Allégorie du catalanisme moderne
Érigé dans les années 1960 pour loger les ouvriers arrivant principalement d’Andalousie et d’Estrémadure pour travailler dans les usines textiles catalanes, Rocafonda a accueilli au fil des décennies de nouvelles vagues d’immigration venue de l’étranger, en particulier du Maghreb et d’Amérique latine à partir des années 1990, qui aujourd’hui représente près de la moitié de la population du barrio. Lamine Yamal a débarqué dans ce monde à Esplugues de Llobregat, dans la banlieue de Barcelone, d’un père marocain, Mounir Nasraoui, et d’une mère née en Guinée équatoriale, Sheila Ebana, avant que la famille ne vienne s’installer à Rocafonda. Une trajectoire catalane comme tant d’autres, comme le rappelait dans son travail Jaume Vicens Vives, historiographe catalan du XXe siècle : « La Catalogne était une terre de passage, et c’est ce qui l’a façonnée, car c’est une région marquée par le métissage. » Un discours confirmé par Josep María Solé I Sabaté, historien catalan : « Pour des raisons économiques, culturelles et historiques, la Catalogne a toujours accueilli des immigrés et ces immigrés se sont progressivement intégrés. Dans notre engagement comme nation, nous devons faire en sorte que cette immigration participe à notre vie, sous tous ses aspects, y compris, logiquement, à l’école et dans la culture catalane. »
Pour des raisons économiques, culturelles et historiques, la Catalogne a toujours accueilli des immigrés.
Josep Maria Solé I Sabaté, historien
Alors que la Rojigualda (le drapeau espagnol) règne en maîtresse dans les rues de Rocafonda, contrairement à la Senyera (le drapeau catalan), Lamine Yamal se révèle être le parfait représentant d’un gamin qui a grandi dans la grande couronne barcelonaise, catalan de culture mais loin des agitations indépendantistes qui ont pu caractériser la vie sociale et politique de la région au mitan des années 2010. Le barrio est loin d’être un point névralgique du nationalisme catalan, comme en témoignent Carolina et Xavi : « La périphérie de Barcelone n’est pas aussi favorable à l’indépendance que les villages de l’intérieur de la Catalogne, qui le sont beaucoup et qui ne supporteront pas la sélection dimanche. Mais Mataró n’est pas vraiment indépendantiste et Rocafonda non plus.»
Cette situation se retranscrit lors des différentes élections, comme ce fut le cas en 2024 à l’occasion de celles au Parlement de Catalogne. Si à Rocafonda le taux d’abstention reste élevé avec 55,90% d’électeurs qui ne se sont pas rendus aux urnes, contre 44% dans le reste de la ville selon les données de la Generalitat de Catalunya, ce sont les forces de gauche non indépendantistes qui sont arrivées en tête dans le quartier. Le Parti socialiste catalan a recueilli plus de 42% des suffrages exprimés, suivi par le parti de droite Partido Popular (14,54%) et d’extrême droite Vox (12,71%).
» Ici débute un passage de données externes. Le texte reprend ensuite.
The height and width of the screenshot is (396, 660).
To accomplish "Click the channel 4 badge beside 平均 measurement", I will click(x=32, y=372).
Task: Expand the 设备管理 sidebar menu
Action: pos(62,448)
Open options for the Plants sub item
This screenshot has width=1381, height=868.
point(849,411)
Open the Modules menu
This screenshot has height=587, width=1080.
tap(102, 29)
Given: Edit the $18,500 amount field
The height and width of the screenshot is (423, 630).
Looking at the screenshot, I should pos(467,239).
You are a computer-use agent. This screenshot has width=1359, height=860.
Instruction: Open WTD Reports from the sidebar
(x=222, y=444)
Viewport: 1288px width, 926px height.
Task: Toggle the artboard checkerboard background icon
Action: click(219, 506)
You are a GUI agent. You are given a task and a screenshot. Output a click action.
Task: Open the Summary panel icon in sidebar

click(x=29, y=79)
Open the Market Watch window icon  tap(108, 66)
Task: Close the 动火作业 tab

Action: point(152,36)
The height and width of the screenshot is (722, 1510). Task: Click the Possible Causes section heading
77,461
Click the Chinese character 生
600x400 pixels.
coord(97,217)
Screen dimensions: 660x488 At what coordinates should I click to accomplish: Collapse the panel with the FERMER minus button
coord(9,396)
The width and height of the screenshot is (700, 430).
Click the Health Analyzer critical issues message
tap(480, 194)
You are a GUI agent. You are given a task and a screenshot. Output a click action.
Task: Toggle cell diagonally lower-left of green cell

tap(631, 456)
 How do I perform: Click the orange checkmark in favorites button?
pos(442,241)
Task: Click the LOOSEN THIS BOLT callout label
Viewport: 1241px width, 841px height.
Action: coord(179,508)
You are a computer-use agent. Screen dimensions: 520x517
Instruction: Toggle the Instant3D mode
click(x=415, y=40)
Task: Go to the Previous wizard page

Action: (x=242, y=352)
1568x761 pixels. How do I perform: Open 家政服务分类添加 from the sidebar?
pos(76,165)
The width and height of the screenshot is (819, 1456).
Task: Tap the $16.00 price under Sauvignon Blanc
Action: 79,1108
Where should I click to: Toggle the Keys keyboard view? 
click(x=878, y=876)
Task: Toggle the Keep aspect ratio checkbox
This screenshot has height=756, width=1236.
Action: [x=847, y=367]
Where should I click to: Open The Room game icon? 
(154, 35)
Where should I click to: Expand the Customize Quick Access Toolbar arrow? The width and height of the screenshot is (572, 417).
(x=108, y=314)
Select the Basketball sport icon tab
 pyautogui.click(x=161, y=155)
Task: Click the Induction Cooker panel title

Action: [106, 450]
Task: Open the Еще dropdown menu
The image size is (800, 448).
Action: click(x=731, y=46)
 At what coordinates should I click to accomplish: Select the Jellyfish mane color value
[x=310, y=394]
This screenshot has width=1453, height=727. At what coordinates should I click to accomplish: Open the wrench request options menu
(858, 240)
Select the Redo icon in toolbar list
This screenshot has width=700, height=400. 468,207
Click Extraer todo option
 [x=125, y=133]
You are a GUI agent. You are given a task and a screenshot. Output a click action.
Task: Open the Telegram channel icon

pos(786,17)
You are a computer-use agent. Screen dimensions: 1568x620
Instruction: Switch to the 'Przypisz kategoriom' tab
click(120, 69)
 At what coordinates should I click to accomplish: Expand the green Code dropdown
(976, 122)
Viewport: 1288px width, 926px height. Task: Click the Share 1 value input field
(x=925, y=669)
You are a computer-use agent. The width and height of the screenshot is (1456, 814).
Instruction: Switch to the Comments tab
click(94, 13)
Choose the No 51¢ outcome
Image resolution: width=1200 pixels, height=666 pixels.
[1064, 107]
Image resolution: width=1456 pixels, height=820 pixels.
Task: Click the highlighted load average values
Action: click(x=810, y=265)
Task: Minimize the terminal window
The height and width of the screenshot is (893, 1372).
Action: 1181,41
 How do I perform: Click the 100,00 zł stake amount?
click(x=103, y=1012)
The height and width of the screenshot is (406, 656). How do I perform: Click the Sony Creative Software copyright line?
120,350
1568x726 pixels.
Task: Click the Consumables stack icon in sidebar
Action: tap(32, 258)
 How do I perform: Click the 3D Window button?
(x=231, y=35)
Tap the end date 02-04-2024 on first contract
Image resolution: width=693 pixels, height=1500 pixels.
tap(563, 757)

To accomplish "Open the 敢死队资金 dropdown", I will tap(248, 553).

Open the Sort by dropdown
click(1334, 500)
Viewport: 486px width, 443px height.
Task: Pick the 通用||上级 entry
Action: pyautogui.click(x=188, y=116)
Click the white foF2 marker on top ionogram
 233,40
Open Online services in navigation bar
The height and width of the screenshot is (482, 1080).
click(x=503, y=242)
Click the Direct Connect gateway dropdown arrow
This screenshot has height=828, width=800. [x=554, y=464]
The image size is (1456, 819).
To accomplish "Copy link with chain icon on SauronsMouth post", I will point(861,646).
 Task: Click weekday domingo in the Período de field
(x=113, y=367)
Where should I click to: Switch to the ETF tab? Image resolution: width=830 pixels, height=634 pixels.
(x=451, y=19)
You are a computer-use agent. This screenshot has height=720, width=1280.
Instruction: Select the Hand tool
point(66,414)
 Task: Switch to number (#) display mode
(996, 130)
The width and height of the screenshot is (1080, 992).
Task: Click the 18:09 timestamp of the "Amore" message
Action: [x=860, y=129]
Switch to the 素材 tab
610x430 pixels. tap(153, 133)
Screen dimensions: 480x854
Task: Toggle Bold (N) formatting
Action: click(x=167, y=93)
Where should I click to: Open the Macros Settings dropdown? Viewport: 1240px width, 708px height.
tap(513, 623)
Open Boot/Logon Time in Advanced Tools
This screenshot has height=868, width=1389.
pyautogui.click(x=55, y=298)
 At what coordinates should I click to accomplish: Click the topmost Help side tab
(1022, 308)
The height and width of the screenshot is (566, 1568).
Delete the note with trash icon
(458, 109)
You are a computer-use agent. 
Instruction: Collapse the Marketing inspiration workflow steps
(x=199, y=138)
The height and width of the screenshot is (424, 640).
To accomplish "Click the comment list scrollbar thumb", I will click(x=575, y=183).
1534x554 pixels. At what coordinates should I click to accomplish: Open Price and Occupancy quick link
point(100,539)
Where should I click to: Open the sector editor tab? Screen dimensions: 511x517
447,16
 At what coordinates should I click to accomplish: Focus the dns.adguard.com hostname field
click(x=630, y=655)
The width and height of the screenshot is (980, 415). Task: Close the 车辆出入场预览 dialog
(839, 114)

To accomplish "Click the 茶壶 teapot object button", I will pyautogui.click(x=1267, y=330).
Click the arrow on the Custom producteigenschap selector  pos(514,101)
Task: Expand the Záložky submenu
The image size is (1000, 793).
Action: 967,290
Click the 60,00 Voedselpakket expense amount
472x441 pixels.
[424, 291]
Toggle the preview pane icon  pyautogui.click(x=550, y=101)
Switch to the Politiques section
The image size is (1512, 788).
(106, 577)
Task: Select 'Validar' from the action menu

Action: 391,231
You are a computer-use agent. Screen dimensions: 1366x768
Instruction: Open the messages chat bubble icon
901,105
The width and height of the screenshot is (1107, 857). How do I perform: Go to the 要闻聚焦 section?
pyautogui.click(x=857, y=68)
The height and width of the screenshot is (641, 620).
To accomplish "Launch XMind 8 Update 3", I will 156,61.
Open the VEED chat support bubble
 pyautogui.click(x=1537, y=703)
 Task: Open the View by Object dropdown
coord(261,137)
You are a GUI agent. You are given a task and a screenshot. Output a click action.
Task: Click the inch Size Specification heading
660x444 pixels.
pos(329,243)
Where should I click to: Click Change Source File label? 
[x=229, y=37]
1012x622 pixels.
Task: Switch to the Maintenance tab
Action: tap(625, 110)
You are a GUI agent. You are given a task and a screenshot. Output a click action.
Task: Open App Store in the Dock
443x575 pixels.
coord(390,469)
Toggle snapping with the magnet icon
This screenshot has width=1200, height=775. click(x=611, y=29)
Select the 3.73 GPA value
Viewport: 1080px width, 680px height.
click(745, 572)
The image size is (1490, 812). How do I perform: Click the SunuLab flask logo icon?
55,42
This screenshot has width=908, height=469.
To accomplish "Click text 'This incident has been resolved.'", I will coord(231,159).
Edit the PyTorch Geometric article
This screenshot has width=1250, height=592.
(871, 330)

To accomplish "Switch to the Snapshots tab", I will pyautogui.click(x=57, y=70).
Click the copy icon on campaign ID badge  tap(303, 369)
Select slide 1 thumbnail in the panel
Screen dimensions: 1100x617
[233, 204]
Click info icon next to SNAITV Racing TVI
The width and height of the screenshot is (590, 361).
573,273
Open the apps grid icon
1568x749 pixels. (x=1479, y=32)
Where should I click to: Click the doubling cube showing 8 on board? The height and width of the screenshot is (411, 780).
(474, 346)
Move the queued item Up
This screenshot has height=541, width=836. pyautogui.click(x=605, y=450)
À Rocafonda, les drapeaux espagnols fleurissent au fur et à mesure que la finale face à l’Argentine approche.
La posture du joueur de 19 ans reste pourtant particulièrement scrutée et ciblée dans le reste de l’Espagne, en partie par les milieux conservateurs, comme le rappelle Solé I Sabaté : « L’espagnolisme doit s’adapter à cette nouvelle société plurielle qui se développe en Espagne sous l’effet de l’immigration. Cela ne les dérange parce que Lamine est une personne issue de l’immigration qui ne le cache pas, qui ne cache pas sa religiosité, qui ne fait pas non plus tout ce qu’on attend d’elle, qui revendique son quartier, par ses gestes, et qui, en plus d’être intégré, adopte une attitude catalane, normale et ordinaire ; elle s’exprime davantage en espagnol, mais si elle doit parler catalan, cela ne lui pose aucun problème. » Qu’importent la nationalité, l’origine sociale ou professionnelle, ce dimanche à 21 heures, tout un quartier, une ville, une région et un pays vibreront au rythme des accélérations du génie de Rocafonda, en rêvant d’une deuxième étoile pour la Roja. Quelques années seulement après que le deuxième au classement du Ballon d’or 2025 a frappé son dernier ballon sur la dalle bétonnée de la Ronda Rafael Estrany, où une fresque en son honneur observe désormais les parties de ses successeurs.